Weeks after seeing the show, I keep thinking about Mona Cliff’s "You Can’t See the Wind," a gorgeous diptych of organic forms. From a distance I saw these images as gestural marks — swirls of paint quickly laid down on canvas before the colors had a chance to mix. Up close, I discovered a different story, one not of rapid movement but of what I imagine as slow repetition.
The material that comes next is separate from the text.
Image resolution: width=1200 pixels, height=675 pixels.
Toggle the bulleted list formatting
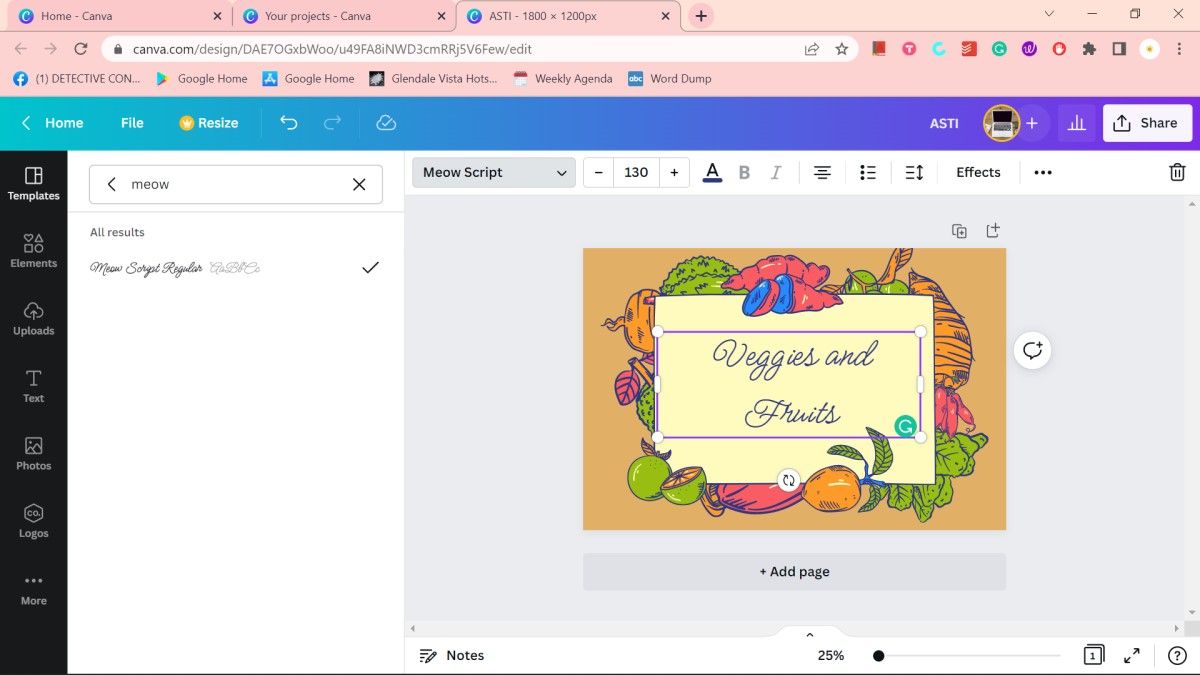click(867, 171)
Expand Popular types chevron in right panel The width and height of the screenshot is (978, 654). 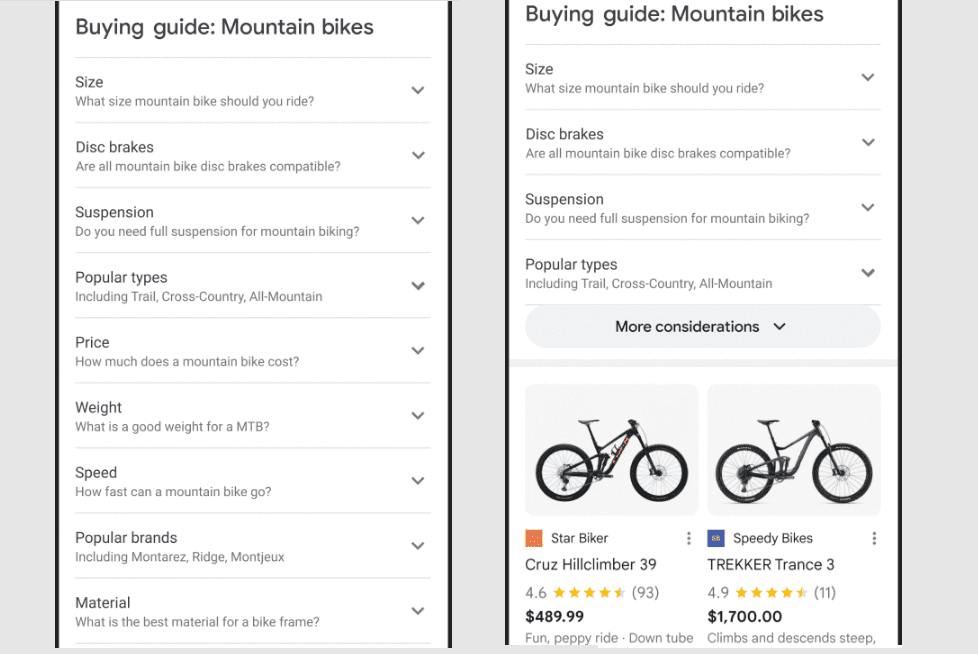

Cliff strings tiny seed beads and elongated bugle beads onto thread that she affixes to canvas with beeswax and resin. There is a tension between this evidence of repetitive, methodical labor and the visual dynamism of the beads across the surface. Cliff’s title evokes the wind, but the forms also bring to my mind ocean waves or the elegant movements of a painter mid-stroke. Maybe I can revise my earlier observation about the absence of painting in this exhibition. Mona Cliff seems to paint with beads, delighting our eyes with the illusion of colors side by side and offering up a moment of materials frozen in time.






Installation views of “Kansas Triennial 25/26.” Photos courtesy of the Marianna Kistler Beach Museum of Art, Kansas State University.
The Details
"Kansas Triennial 25/26"
August 5, 2025-May 31, 2026 at the Marianna Kistler Beach Museum of Art, 701 Beach Lane in Manhattan, Kansas
The museum is open to the public from 10 a.m.-5 p.m. Tuesday, Wednesday, and Friday, 10 a.m.-8 p.m. Thursdays, and 11 a.m.-4 p.m. Saturdays.
Admission is free, and the facility is accessible to people with physical disabilities.
Rachel Epp Buller is an artist and art historian whose current research explores listening as an artistic method. She is a two-time Fulbright Scholar, a certified practitioner in Deep Listening, and a professor of visual arts and design at Bethel College.